Speed access for DIM and AllocatedMemory - Crazy Results

Ralf · Post by **Ralf** » Mon Mar 28, 2005 5:33 pm

I want to read and write some datas (each loop three bytes) by its fastest way! I have do some speedtests to see if DIM or AllocateMemory would be the fastest way for manipulating stuff! (even i thought DIM is the nearly the same as AllocateMemory but with another handling for the user )

In my speed example i used a DIM with structure and three bytes values inside! The DIM and AllocatedMemory size are in both examples the same!

So i will use PeekB and PokeB for the allocated memory stuff and getval=table(x,y) or table(x,y) = setval !

I am very wondering about the results! Following three lines are running inside the "write to mem and write to DIM" loop:

Code: Select all

   Calculations A:

   PokeB(*bitmapdatapos    , 255 * (i / (width - 1.0)))
   PokeB(*bitmapdatapos+1, 2) 
   PokeB(*bitmapdatapos+2, 255 * (j / (height - 1.0)))

Code: Select all

4781 - write to mem
  641 - read from mem
---------------------------
5422 - total time


3328 - write to DIM
2500 - read from DIM
---------------------------
5828 - total time

All in one, in this example (Calculations A) direct memory access seems to be faster in its total time as DIM access! But, please compare the WriteMem and WriteDIM timing! Writing to a DIM is faster as direct memor access! But on the other side, ReadMem is x times faster as ReadDIM !? That cant be really correct, or? I am very wondering about the timing results... (have tested this x times!)

Now be wondered, when using nearly same example as topic, but changing one of the three lines of CalculationsA (i will add some more math ops, which should slow it i.e. a bit (only a little bit) down, because of some additional maths!?)

Code: Select all

   Calculations B:

   PokeB(*bitmapdatapos    , 255 * (i / (width - 1.0)))
   PokeB(*bitmapdatapos + 1, Cos(Sin(i - width / 2)) + Sin(j - height / 2))
   PokeB(*bitmapdatapos+2, 255 * (j / (height - 1.0)))

Code: Select all

14844 - write to mem
  625 - read from mem
---------------------------
15469 - total time


13765 - write to DIM
 2625 - read from DIM
---------------------------
16390 - total time

How is it possible, that adding only 3 more math ops (SIN/COS) will slow the loop so dramastic down? Is there any way for faster PookB, PeekB, Sin and Cos ?

Here is at least just an example to write datas without calculations and tested it speed!

Code: Select all

   Calculations C:

   PokeB(*bitmapdatapos    , 2)
   PokeB(*bitmapdatapos+1, 2)
   PokeB(*bitmapdatapos+2, 2)

Code: Select all

2297 - write to mem
 593 - read from mem
---------------------------
2890 - total time


2422 - write to DIM
2485 - read from DIM
---------------------------
3907 - total time

As you may see, in the last example (no math ops), direct memory read/write is always faster as DIM accessing. (why isnt it so in the CalculationA and B example?)

Also why are example A and B in writing to DIM faster as writing to memory

I am searching for a faster write access to memory for things like CalculationA and B example? (Is there a way to use PeekB and PokeB alternative in direct ASM that could be faster?

• _Stated problem_: Please list the labels that the forum post on DIM and AllocateMemory speed gives to its blocks of PokeB lines.

• _Data excerpt_:
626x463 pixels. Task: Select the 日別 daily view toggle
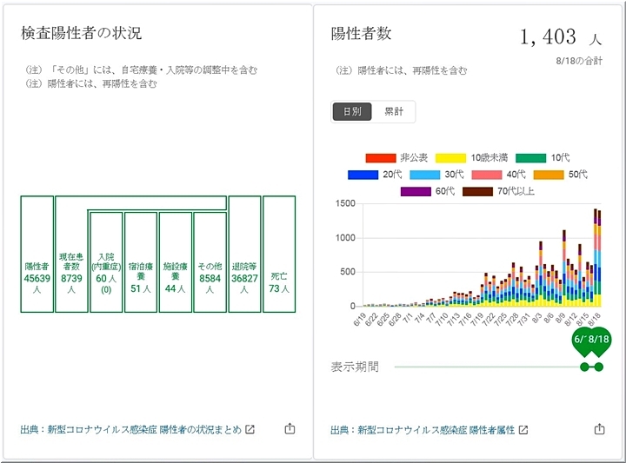pyautogui.click(x=352, y=112)
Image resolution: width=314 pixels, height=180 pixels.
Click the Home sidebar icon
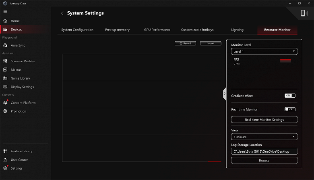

• _Correct response_:
Calculations A
Calculations B
Calculations C